Because C++ is a nice, mostly safe, general purpose language, being spoiled by the 1% "performance above anything else crowd".

I want my OWL, VCL back, not an hash table able to do lookups in micro-seconds


I know you're exaggerating here a bit, but come on, a hash table not able to do lookups in micro-seconds is just garbage. I expect better of any language, not just C++.


Indeed I was.

The point I was trying to make, was that from productivity point of view, there are more relevant stuff to fix in C++ than algorithm complexity of STL implementations.

Like catching up with what Java 5 standard library offers for networking and parallel/concurrent programming.


on the contrary, std::map is a good default container with predictable performance. If you need fast O(1) look up std::unordered_map is really not fit for purpose and requires you to come up with an hash function.


> on the contrary, std::map is a good default container

If you care about performance then it's not. (And if you don't care about performance then why are you using C++?) The standard requires that `insert` will not invalidate iterators, which basically forces everyone to implement `std::map` as a red-black tree, and those are pretty bad performance-wise on modern hardware mostly due to cache misses.

> If you need fast O(1) look up std::unordered_map is really not fit for purpose and requires you to come up with an hash function.

Modern hash table implementations (along with a modern hash function) are exactly what you should use if you need fast average-case O(1) lookup, so I'm confused why would you say that it's not fit for purpose?
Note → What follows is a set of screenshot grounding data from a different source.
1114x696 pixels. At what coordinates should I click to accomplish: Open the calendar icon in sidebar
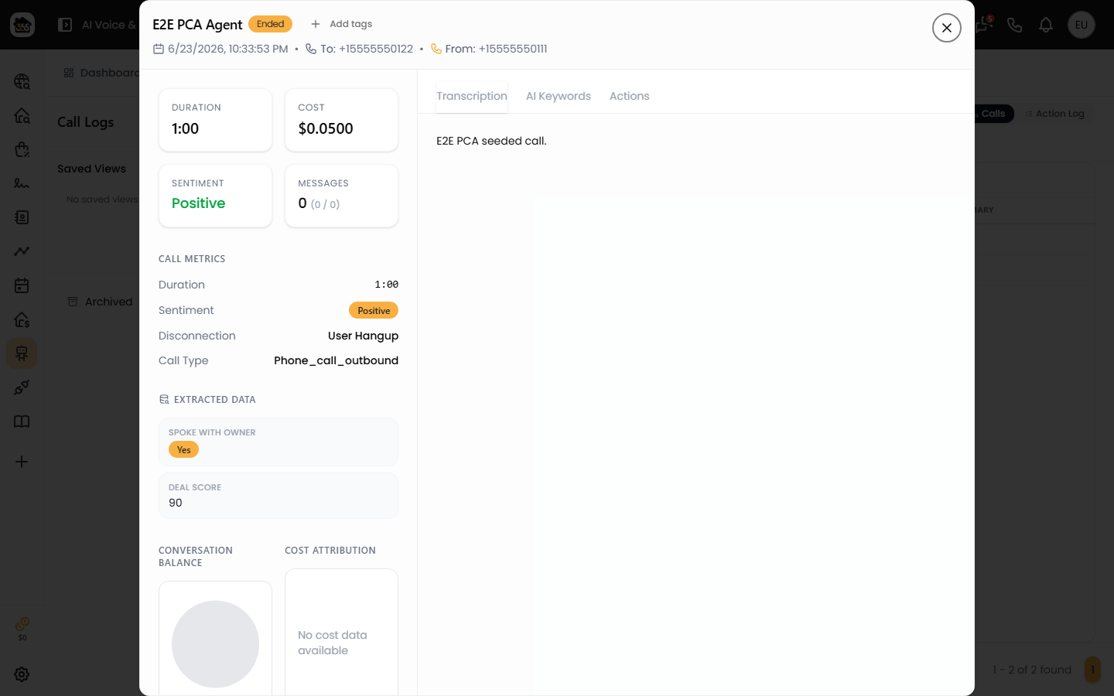22,285
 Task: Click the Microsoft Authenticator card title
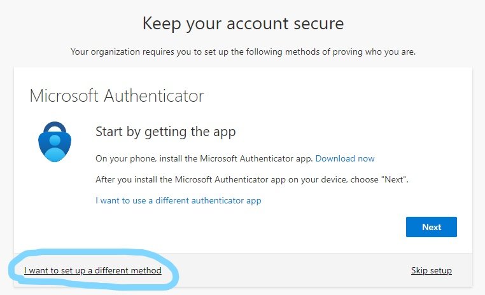[116, 96]
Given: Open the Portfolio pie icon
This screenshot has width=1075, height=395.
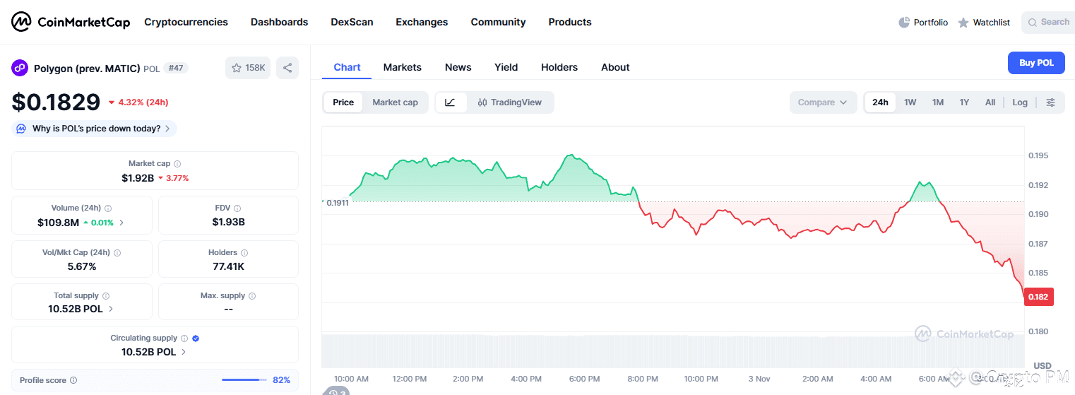Looking at the screenshot, I should click(x=904, y=23).
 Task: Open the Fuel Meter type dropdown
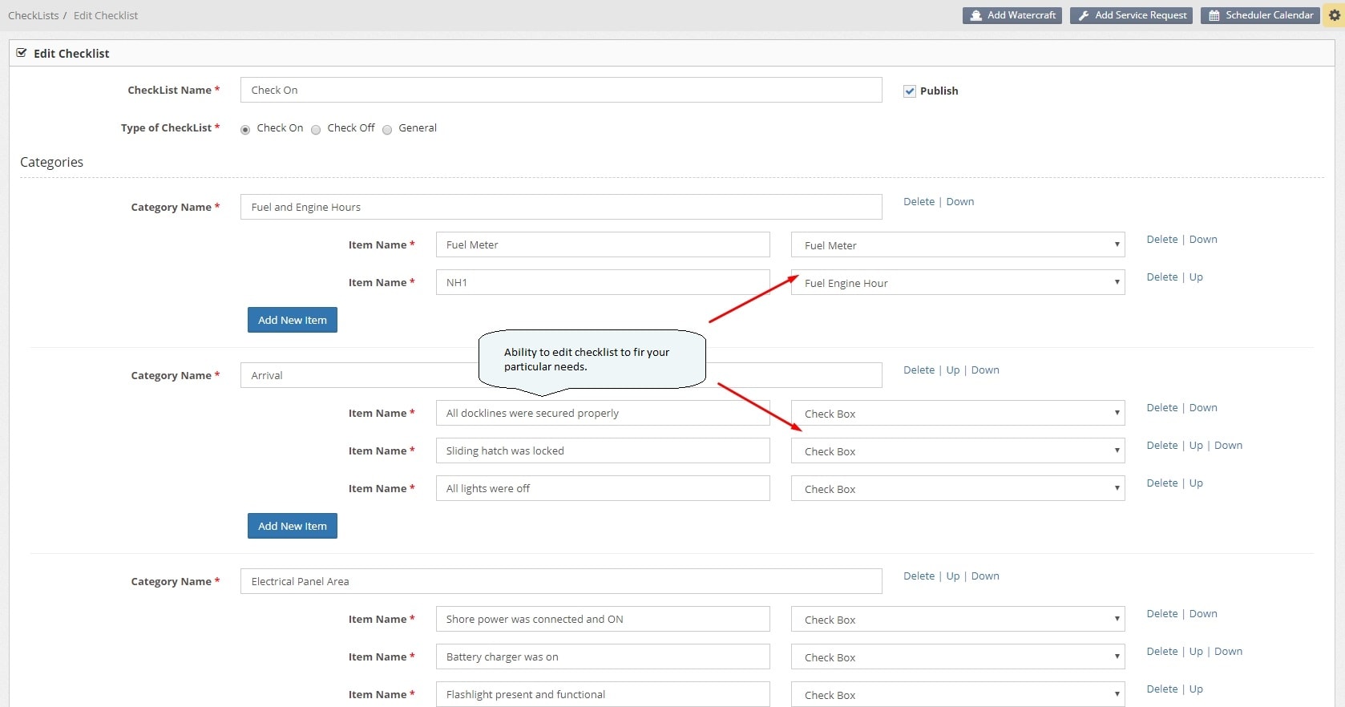957,245
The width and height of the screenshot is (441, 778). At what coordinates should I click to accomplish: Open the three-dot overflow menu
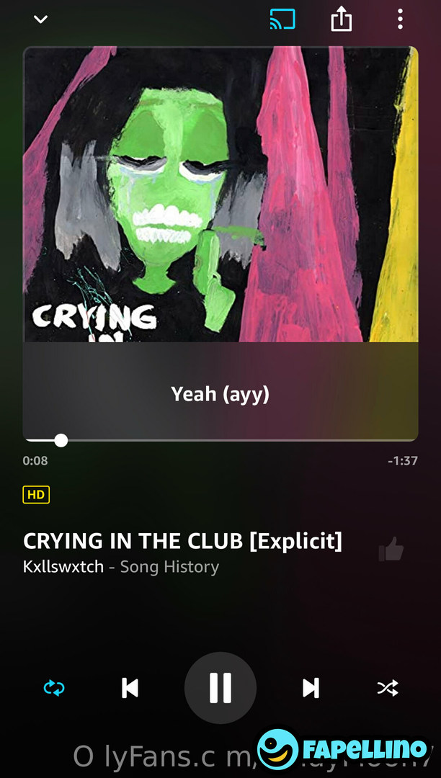[x=400, y=19]
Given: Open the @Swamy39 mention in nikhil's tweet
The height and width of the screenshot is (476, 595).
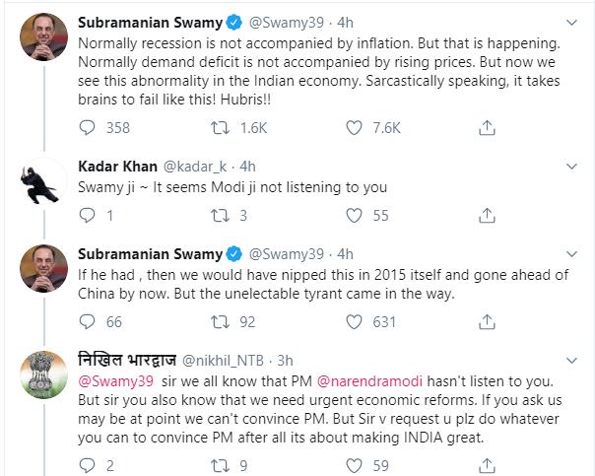Looking at the screenshot, I should click(x=108, y=381).
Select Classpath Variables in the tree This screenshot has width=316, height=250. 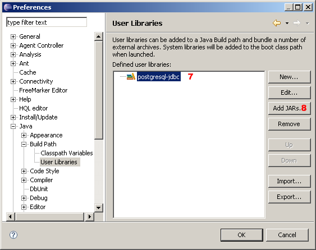click(x=66, y=153)
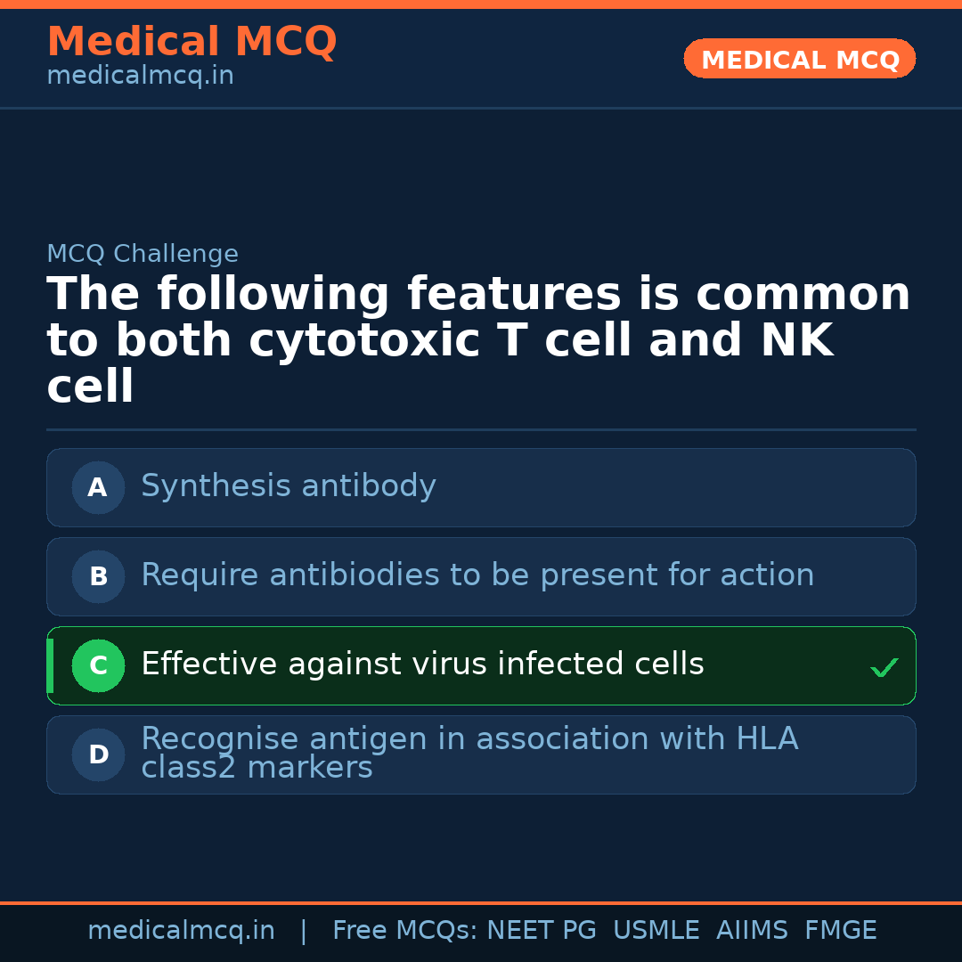Click "FMGE" in the footer
Screen dimensions: 962x962
pyautogui.click(x=840, y=931)
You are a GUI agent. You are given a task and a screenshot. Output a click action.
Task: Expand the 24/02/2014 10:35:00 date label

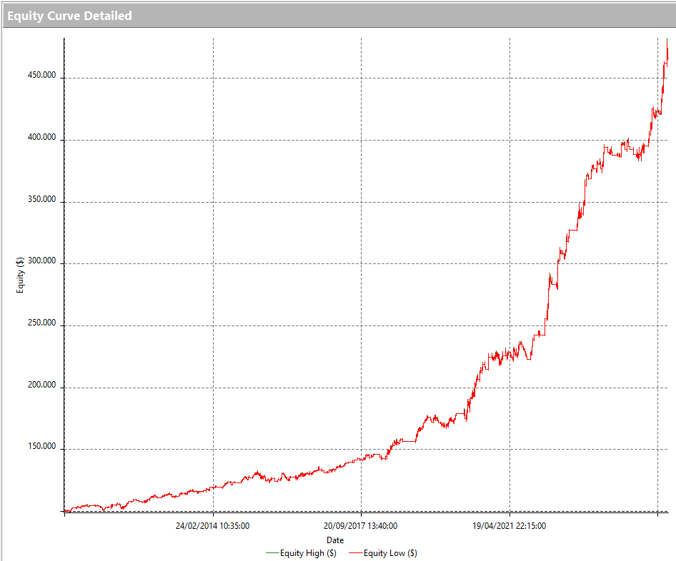[x=212, y=525]
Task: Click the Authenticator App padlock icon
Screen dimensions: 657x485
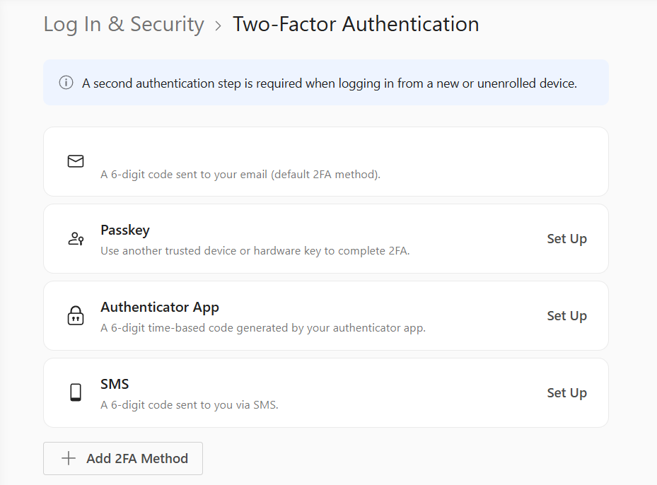Action: click(x=75, y=315)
Unless you specifically meant only `std::unordered_map` which, yes, is pretty atrocious performance-wise (again, due to the iterator invalidation requirements).


I meant specifically std::unordered_map, because how it is specified in the standard it is very hard to implement it efficiently. If you need performance, yes, use a good hash table implementation. But even in C++ you do not need to be shaving cycles everywhere and there std::map is better than std::unordered_map.